The centre is being set up on the initiative of G. Vijayaraghavan, founder-director of National Institute of Speech and Hearing (NISH), an autonomous institution under the State government, as a not-for-profit entity with assistance from Chandaria Foundation, UST Global and K.Nandakumar and SunTec Business Solutions as donor patrons and the George M. Thomas Foundation, Trivandrum International School, as donor. It is expected that several other organisations will support this initiative. Mr. Vijayaraghavan will be the honorary director of CADRRE.
The center aims at comprehensive diagnosis and developmental assessment of autism spectrum disabilities, evidence-based personalised appropriate intervention program, development-specific, personalised and structured learning program, monitoring and management and continuous assessment of co-morbidities, sustained family education and support, empowerment of the family to become the primary therapist, fostering of life skills among persons with disabilities to become self-reliant, provision of assistance in mainstreaming to formal education or employment, research and advocacy.

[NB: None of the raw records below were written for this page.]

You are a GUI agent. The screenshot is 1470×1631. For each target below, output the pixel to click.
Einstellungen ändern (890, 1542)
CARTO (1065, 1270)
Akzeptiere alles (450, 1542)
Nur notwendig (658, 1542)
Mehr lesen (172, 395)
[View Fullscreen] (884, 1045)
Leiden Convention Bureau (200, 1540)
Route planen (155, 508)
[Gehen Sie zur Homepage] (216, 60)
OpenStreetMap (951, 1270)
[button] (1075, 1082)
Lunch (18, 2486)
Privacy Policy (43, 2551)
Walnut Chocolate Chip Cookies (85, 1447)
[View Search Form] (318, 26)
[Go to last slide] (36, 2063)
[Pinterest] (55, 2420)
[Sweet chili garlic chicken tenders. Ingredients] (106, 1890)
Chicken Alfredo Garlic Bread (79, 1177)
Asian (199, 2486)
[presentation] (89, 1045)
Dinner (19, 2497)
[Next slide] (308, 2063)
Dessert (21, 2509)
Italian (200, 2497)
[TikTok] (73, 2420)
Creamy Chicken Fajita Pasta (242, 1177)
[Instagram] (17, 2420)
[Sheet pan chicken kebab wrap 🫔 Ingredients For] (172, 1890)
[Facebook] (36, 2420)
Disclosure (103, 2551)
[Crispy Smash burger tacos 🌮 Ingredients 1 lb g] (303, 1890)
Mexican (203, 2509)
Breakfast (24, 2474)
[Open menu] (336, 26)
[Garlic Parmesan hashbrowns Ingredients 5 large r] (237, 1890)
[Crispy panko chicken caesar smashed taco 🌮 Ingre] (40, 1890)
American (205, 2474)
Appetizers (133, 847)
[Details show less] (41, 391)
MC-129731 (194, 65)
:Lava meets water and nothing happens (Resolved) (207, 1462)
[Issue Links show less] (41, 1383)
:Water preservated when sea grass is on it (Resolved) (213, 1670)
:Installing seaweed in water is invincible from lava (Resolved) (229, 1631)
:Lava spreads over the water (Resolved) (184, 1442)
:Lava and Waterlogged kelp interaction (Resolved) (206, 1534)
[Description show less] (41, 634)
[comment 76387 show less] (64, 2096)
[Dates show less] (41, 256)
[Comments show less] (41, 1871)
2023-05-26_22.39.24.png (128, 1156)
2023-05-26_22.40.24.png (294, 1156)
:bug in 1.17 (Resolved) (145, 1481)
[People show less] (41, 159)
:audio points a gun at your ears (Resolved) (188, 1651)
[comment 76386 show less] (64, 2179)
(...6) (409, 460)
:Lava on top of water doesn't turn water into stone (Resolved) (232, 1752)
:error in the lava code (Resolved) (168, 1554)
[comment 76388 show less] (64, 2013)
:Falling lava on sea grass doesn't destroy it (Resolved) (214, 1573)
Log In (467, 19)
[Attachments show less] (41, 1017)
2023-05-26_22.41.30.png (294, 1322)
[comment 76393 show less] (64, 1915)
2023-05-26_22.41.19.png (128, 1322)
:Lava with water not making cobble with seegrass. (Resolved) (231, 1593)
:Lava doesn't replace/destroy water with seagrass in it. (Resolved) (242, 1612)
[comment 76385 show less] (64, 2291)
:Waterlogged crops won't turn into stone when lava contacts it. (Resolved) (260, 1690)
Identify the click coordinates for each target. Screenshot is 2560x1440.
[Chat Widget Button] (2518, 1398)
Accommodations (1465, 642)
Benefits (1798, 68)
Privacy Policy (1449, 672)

When all the phases of CADRRE are implemented, it will probably be one of the first Institutions in India that will take care of children with autism from diagnosis to rehabilitation and mainstreaming holistically, developing over a period of time to be a centre for education, rehabilitation, research, and support for assisted living for adults with disabilities, Mr. Vijayaraghavan said.
It is planned that by the end of September 2017 CADRRE will start operations in rented premises in the heart of Thiruvananthapuram. The centre is being designed to cater to the needs of up to 50 children in the age group 1.5 years to 16 years and will have extensive indoor and outdoor facilities including play areas. Technology will be used to assist the learning and also for parents to observe their children. Discussions have already been initiated with leading centres in the U.S. to enable the training of the faculty.
Based on the success of the centre here, new centres will be established in two other cities — Kochi or Kozhikode — in phase 1 (4 years) and in other cities in India in Phase 2 (3-6 years). In five years, an independent campus will be built in 10-15 acres of land within 30 km of the capital city.
The campus will, in addition to education and rehabilitation, provide assisted living for adults with disabilities.
Land will be acquired in the 3rd year of operations of CADRRE and construction will be completed over the next 2 years so that the main campus will be ready by the end of the 5th year and will include residential area for 50 ASD persons, residential facilities for 25 technical and non-technical staff to take care of the needs of these 50 persons, occupational area for the 50 residents, and training facility of 10,000 sq. ft., Mr. Vijayaraghavan said.